The budget would cut cumulative projected deficits by US$1.1-trillion over the next decade. That’s a bit more than 10% of the debt likely to be added during that span, according to Congressional Budget Office forecasts. Some two-thirds of the reduction would be achieved by spending cuts — including a five-year freeze on some domestic spending — and one-third by higher taxes.
Those proportions may not be so far away from what Obama’s deficit commission proposed in December. But the scale of debt reduction falls way short. The budget also skips the panel’s recommendations for reforming Social Security and Medicare spending, the biggest drivers of long-term deficits.

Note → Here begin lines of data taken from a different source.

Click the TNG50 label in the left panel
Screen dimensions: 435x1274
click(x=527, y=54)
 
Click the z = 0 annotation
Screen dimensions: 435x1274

To be fair, most Republicans haven’t shown any serious inclination to address those giant problems either. But the new budget does suggest the White House sees no mileage — economic or political — in austerity for now. After all, the U.S. economy is still generating relatively few new jobs and interest rates remain low, making government borrowing cheap and suggesting bond investors aren’t yet worried about inflation.
Obama’s team might also be keeping an eye on the U.K., where big budget cuts are being blamed for a decline in GDP in the fourth quarter of 2010. The economics aside, the President next year is faced with trying to win a second term with unemployment still uncomfortably high. The new budget allows Obama to paint himself as a prudent budget trimmer and hawkish Republicans as reckless hatchet men.
But the GOP’s Tea Party faction has already forced party leaders to advocate deeper cuts in still-evolving 2011 spending. If that pattern continues and Republicans push harder for austerity, the new budget certainly hints that they will face opposition, not co-operation, from the White House. It will take more than flowers and candy to bring the two sides closer.